A childhood friend played a pivotal part in what unfolded.
“I had a friend, Virginia Trotter, who was the vice president of academic advising at UGA,” Erlanger says. Trotter urged her to come to UGA to study. Erlanger’s husband agreed to opt out of Connecticut winters – at least, temporarily. They arrived in Athens in the winter of 1980, taking a lease through June.
Now Mary Erlanger was in her late 50s. For 16 years, the couple kept a home in Redding, fully expecting to return when she finished her studies. Erlanger entered a doctoral program.
“By the time I finished in 1987, we had made a new life here.” Afterwards, she entered into private practice with fellow student Donald Randall. Together they founded the Athens Association for Counseling and Psychotherapy.
During a lecture on aging and choices, Erlanger once offered:
“The way we feel is not about age. It’s about how we feel about ourselves. Life is a process, and choice is the energizing part of that process. What we have is the pathway – the journey – and the chance to take that journey in good company.”

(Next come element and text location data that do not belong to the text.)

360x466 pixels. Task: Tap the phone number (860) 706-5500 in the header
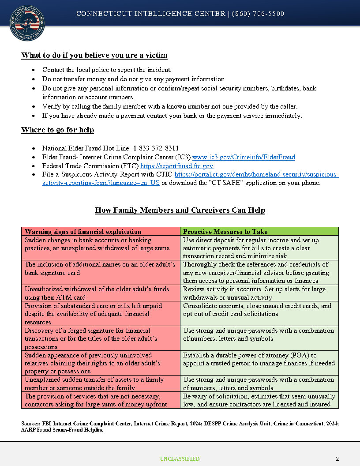258,14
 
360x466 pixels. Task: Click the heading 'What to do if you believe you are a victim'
94,56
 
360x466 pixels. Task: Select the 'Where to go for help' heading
57,130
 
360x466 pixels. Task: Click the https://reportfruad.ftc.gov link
176,166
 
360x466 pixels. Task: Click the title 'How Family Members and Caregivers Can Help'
180,210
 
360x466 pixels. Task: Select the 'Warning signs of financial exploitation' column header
83,232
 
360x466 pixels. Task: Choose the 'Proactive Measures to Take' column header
225,232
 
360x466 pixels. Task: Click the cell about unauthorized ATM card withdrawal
101,293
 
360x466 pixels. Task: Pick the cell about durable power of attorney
259,359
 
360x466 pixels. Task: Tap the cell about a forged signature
101,338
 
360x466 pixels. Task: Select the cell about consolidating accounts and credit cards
259,310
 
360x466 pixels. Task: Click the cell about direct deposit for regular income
259,248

Granddaughter Katherine Folkman, 20, returned to UGA last December following a semester abroad at Oxford. One of her first stops in Athens was her grandmother’s cheery kitchen. “She’s a wonderful writer,” her grandmother enthuses, “interested in ecology and marine biology.” Folkman is a Foundation Fellow, whom Erlanger “lured away from Ivy Leagues” a few years ago.
The two returned to Connecticut together for a year-end family visit. While there, Erlanger rediscovered a packet of materials from her prior life and work. Tucked among the papers was a dinner invitation from Mrs. Franklin D. Roosevelt. “Of course Mrs. Roosevelt was brilliant AND progressive – all well documented,” Erlanger remembers. Inside she also discovered the yellowed pages of a Peabody Awards submission written 53 years earlier.
She and her granddaughter Katie, a budding journalist, would find much to discuss on the journey back to UGA and their Athens-based lives.